**What you are asked to do**
Reproduce precisely the lines of the listing below, starting with the line that contains "This screenshot has width=391, height=450." and stopping after the line that contains "Select the Mainboard tab"; include nothing else.

**Data for this exercise**
------

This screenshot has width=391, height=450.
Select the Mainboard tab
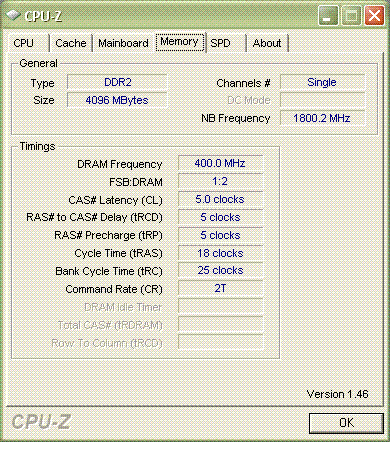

------

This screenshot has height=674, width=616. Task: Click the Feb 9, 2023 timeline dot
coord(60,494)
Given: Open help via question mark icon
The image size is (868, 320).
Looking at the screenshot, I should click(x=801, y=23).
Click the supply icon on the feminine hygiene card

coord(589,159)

------

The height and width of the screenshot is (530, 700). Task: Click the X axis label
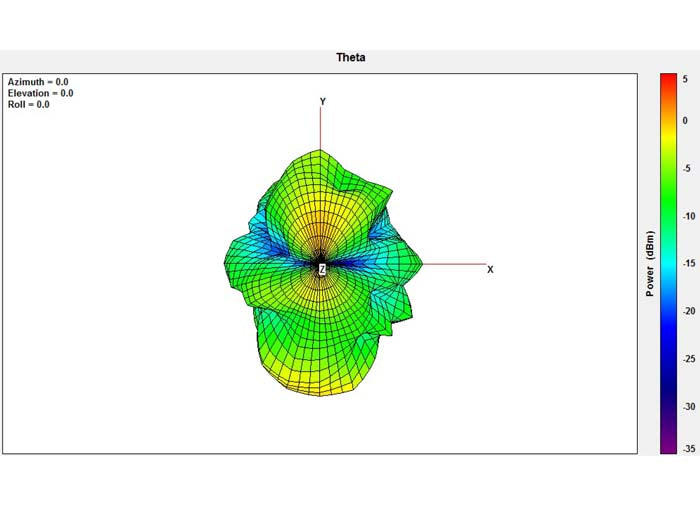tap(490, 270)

------

**Result for this task**
This screenshot has width=391, height=450.
Select the Mainboard tab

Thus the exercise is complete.